With Christ, I still am nothing, but my search is over. The words come from the source of the very first word, the very firstborn of creation. I’m healed, once and for all, and I’m ceasing striving because it never feels good to strive when you’re meant to rest. My promises for better have stopped and stooped low under the one who is better—than heaven and angels and all the rest. Yet, miraculously, I’m only a little bit below Him, His face bowed low over mine, cupping my face with hands that hold grace itself in tandem with mercy and freedom and all things good.
This is where I am today: in the wake of Ash Wednesday, the mark is deeper than the ashes draw. The flaw is permanent, and yet, it is fixed: two cross-beams and a man affixed upon them, for me, for you, for all who would believe.
I awoke earlier groggy and in pain, but I still myself anyway, remembering that Jesus too felt this way, and still He went away, into desolate places to pray, for me, for you, for the day ahead of Him that held more than He could hope to do, but that His Father held and led, for me, for you.
***
Last year, I went into Lent, tentatively, alone, unsure of what it all meant. I pridefully gave up social media and sweets, dolefully cringing at the ache it left within me. I don’t remember what I learned: the whole season was really a blur of events and tears and unknown fears that I couldn’t name, but that certainly named me, properly introduced: their daughter: Afraid.
I knew my name, and I believed its game, that I couldn’t never really, forever, be changed.
But this year, the tears are slower and the fears are known, named, no longer naming me. The proper nouns are where they should be, and the liars, too. If my mind is like a book, they’re buried in the endnotes, where one rarely looks.
I think Lent will be a time to look.
A time to look at those fears and those liars, and then to look, to gaze at the cross, where they were nailed and disarmed in open shame, shame that should’ve been attributed to me was given to another, and I too, given away—as a beloved bride—to a resurrected Savior.
***
Lent is meant to be a journey though, a long walk, like the calvary road of Jesus. This is the example we’re following, the lives we ourselves are living, like Jesus, fighting temptation and experiencing freedom in a reality that is always ours, a hard road that had its first steps in death and will have its last steps there, too.
But not its final steps.
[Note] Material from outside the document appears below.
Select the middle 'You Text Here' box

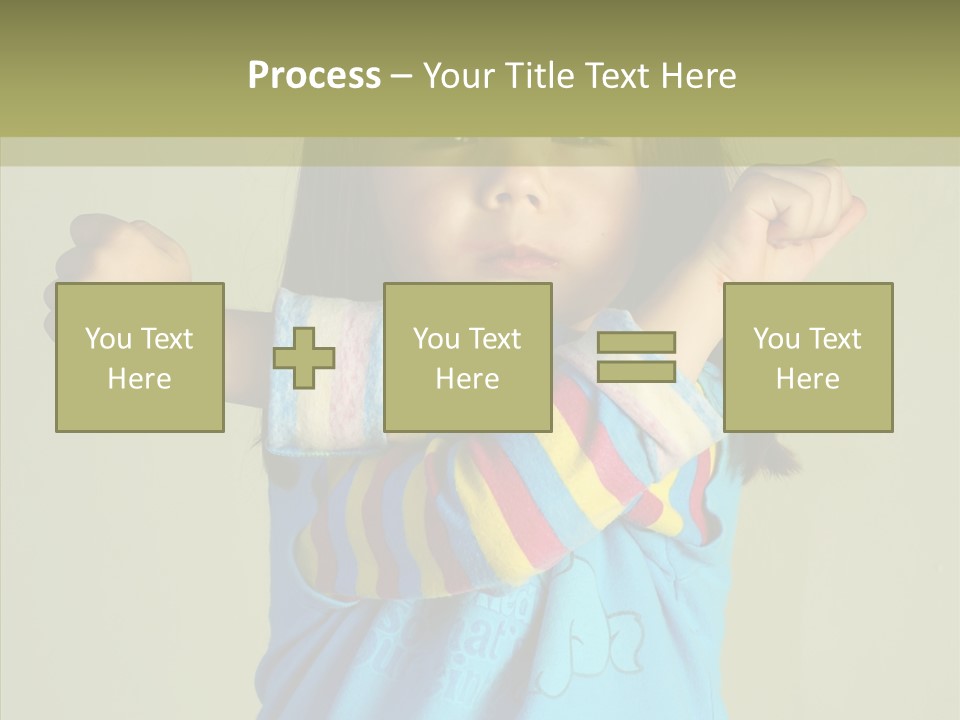tap(467, 357)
Death is not how this story ends.
Because, what the cross shows us more than anything else is this: it’s only the beginning. There was life on the other side of death—life for all of us still to live.
The problems that plague us, whether during Lent or not, the sufferings we take on and the death-road we are following Jesus on cannot be contained in a 40-day spiritual experience. It’s, ultimately, to change us. To make us more like Jesus. To conform us into His likeness, and that includes, requires, sufferings and problems and cross-shaped burdens to bear.
But the ultimate unraveling of Lent comes when death breathes its last. The resurrection that we are painstakingly walking toward is coming. All throughout His ministry, Jesus alludes to this day. Anytime He speaks of the cross, He speaks of the resurrection. He knows that death will not be the end.
And yet, He lived like it was.
And so we, too, take these days to live like the cross is all we’re after this Lent. But in the meantime, the hope of resurrection coming in its wake will surprise us in the smallest of ways—what death accomplishes, life affirms. what the cross buries, life uncovers. what the cross tells us, life shows us.
Lent is about leaning into that life, the cross-life, and letting the Truth that it embodies, that He whispers and winks and leans in close to say, define us.